» Task description
What you should give back is a precise copy of the lines below from the one containing "The height and" through the one containing "You are a GUI", with no pictures.
---+---
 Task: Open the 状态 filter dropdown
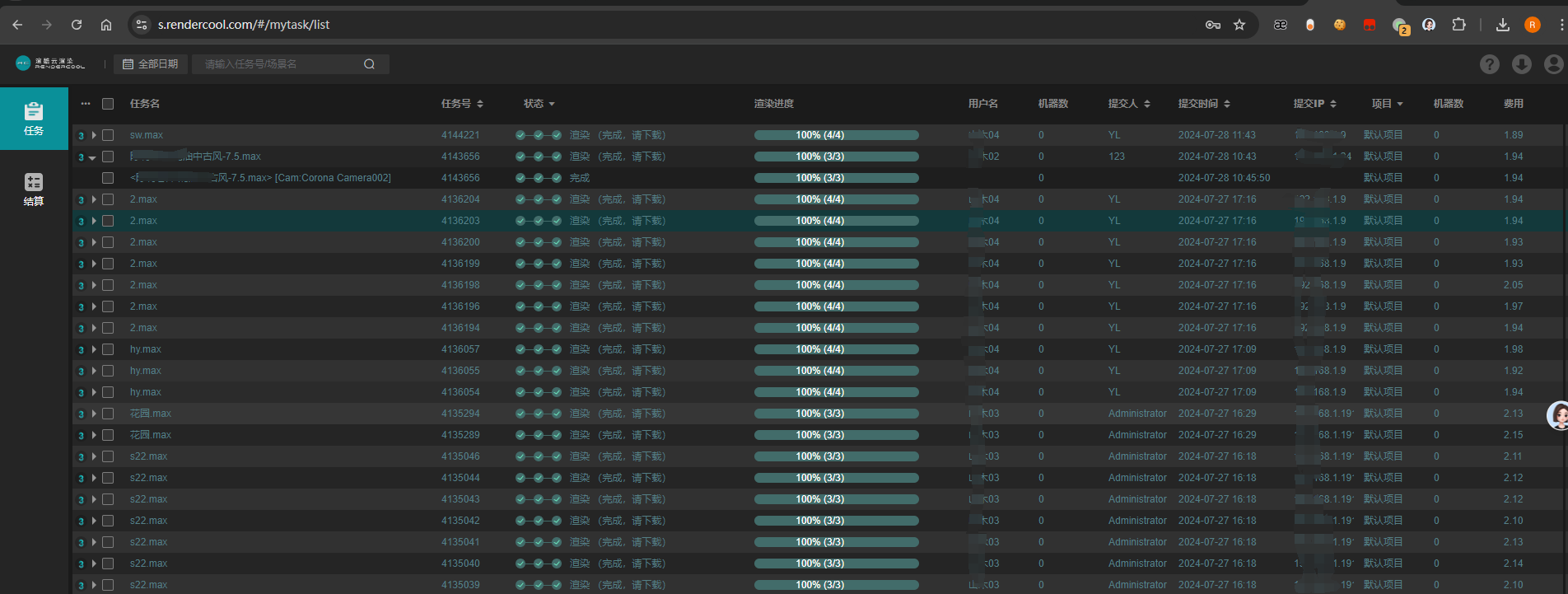point(539,104)
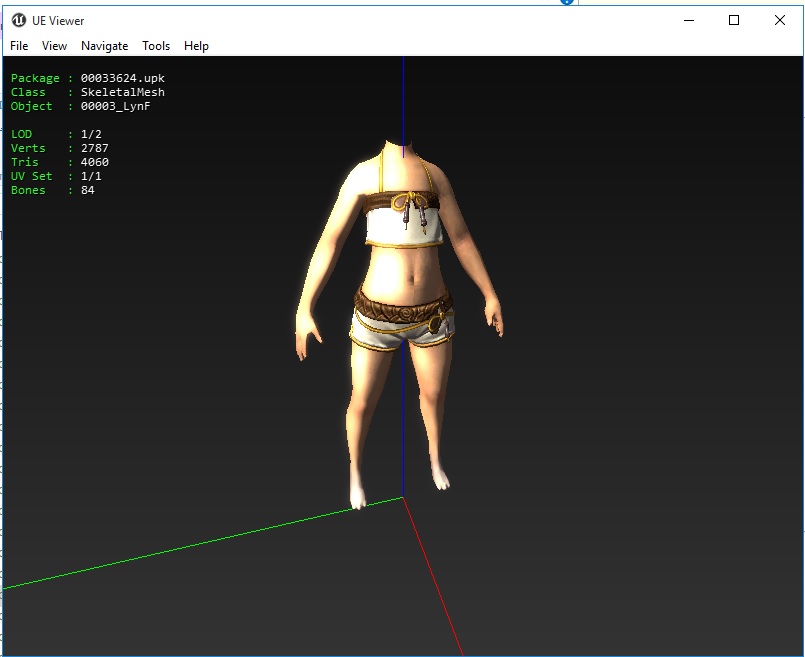805x657 pixels.
Task: Close the UE Viewer window
Action: click(x=780, y=20)
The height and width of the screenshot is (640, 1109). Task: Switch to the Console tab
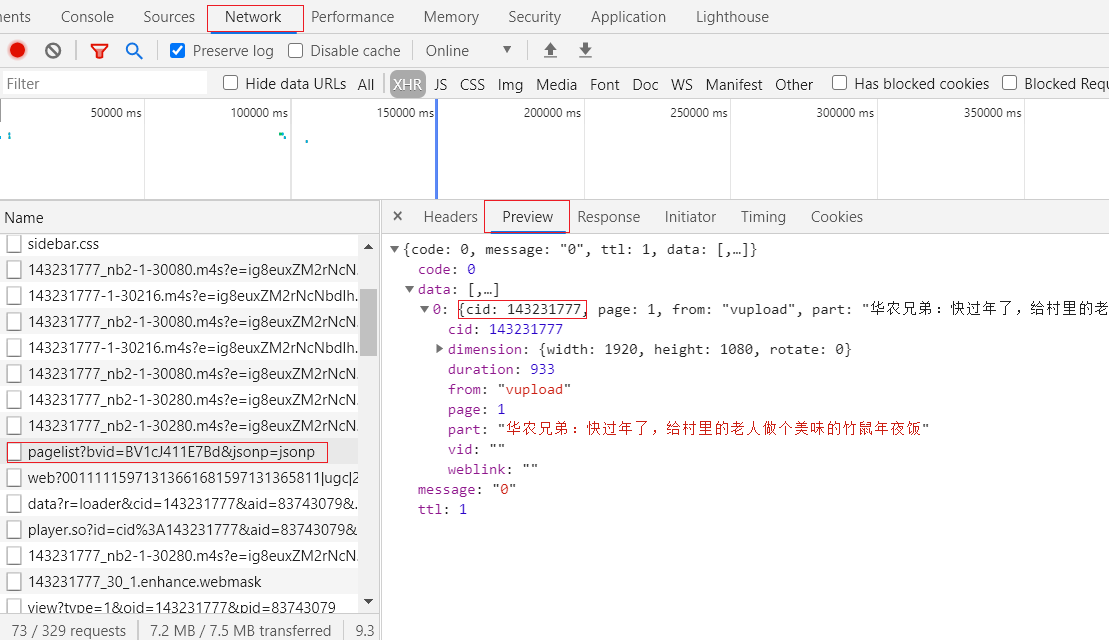(x=87, y=17)
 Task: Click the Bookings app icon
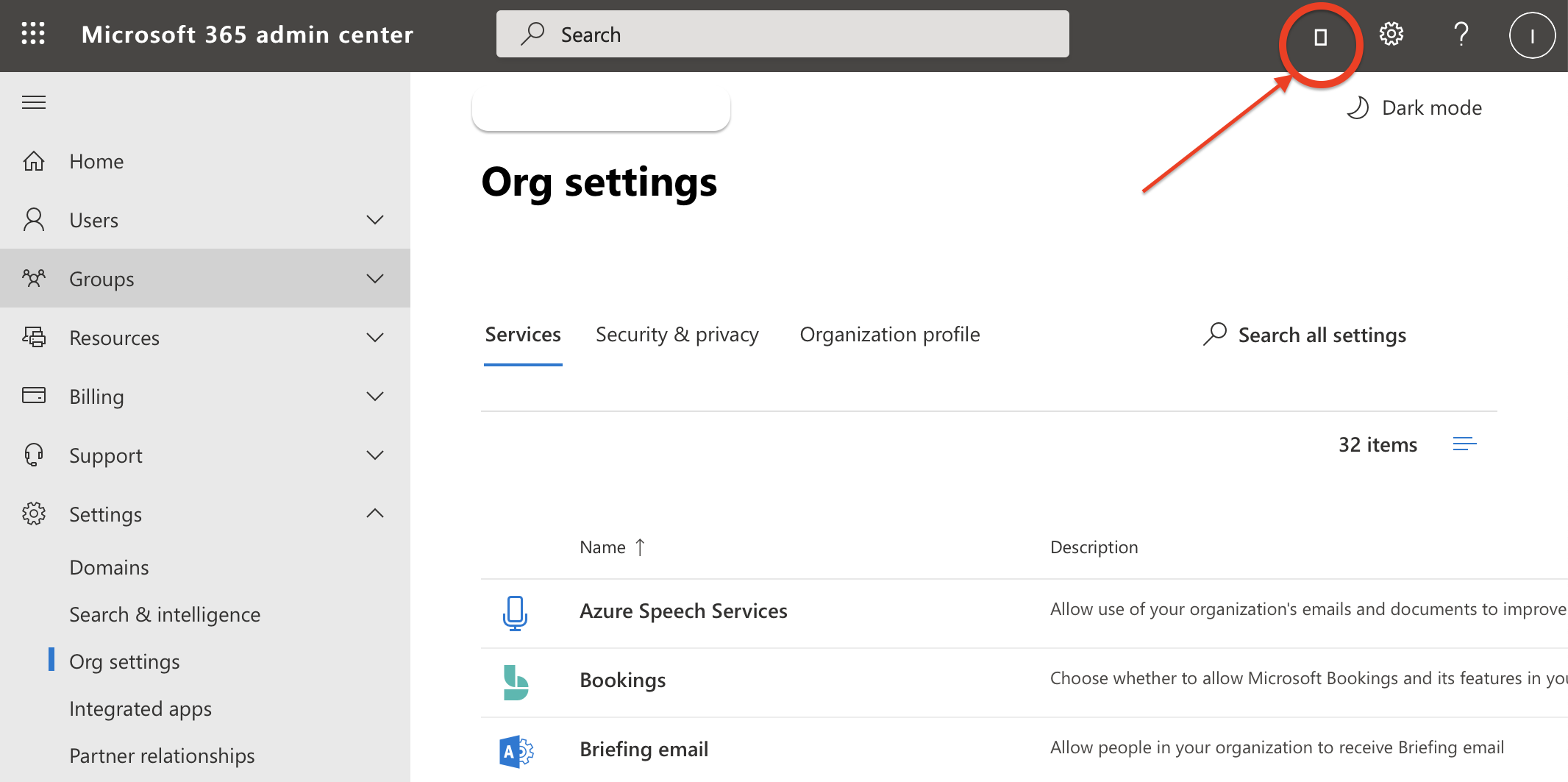pos(515,681)
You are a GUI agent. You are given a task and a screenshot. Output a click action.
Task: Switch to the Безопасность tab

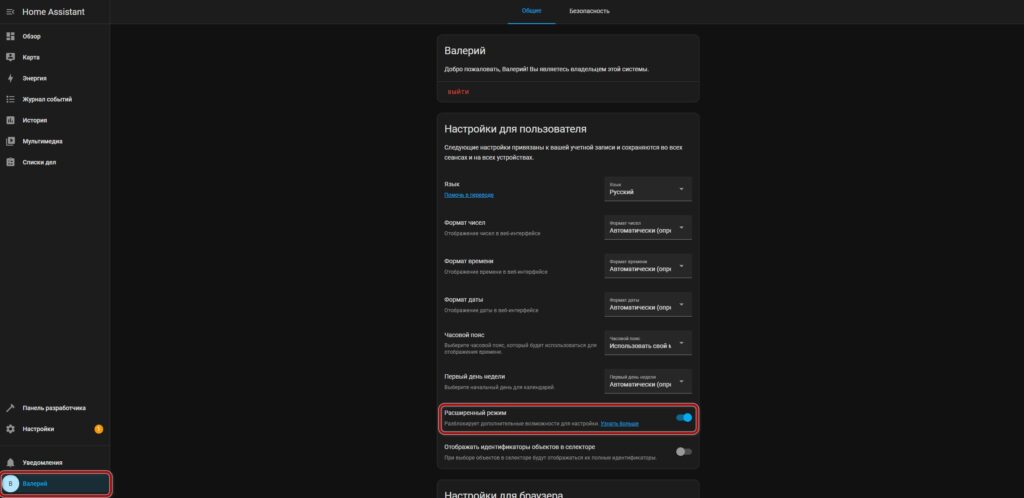[589, 11]
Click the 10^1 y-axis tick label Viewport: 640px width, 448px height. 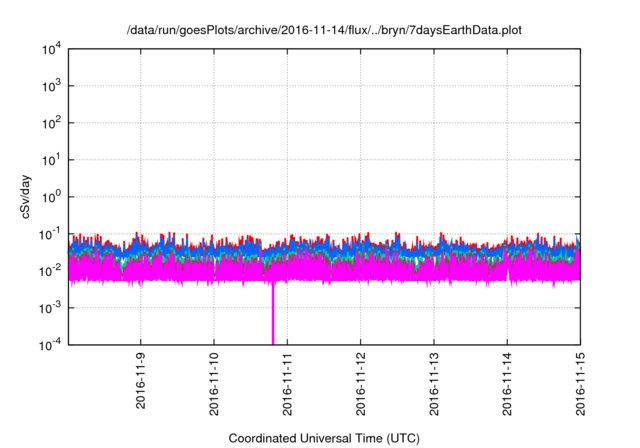[x=52, y=160]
---+---
» Response to this exercise
The height and width of the screenshot is (640, 1109). Task: Switch to the Console tab
(x=87, y=17)
 Task: Click the Bookings app icon
pos(515,681)
You are a GUI agent. You are given a task and a screenshot. Output a click action.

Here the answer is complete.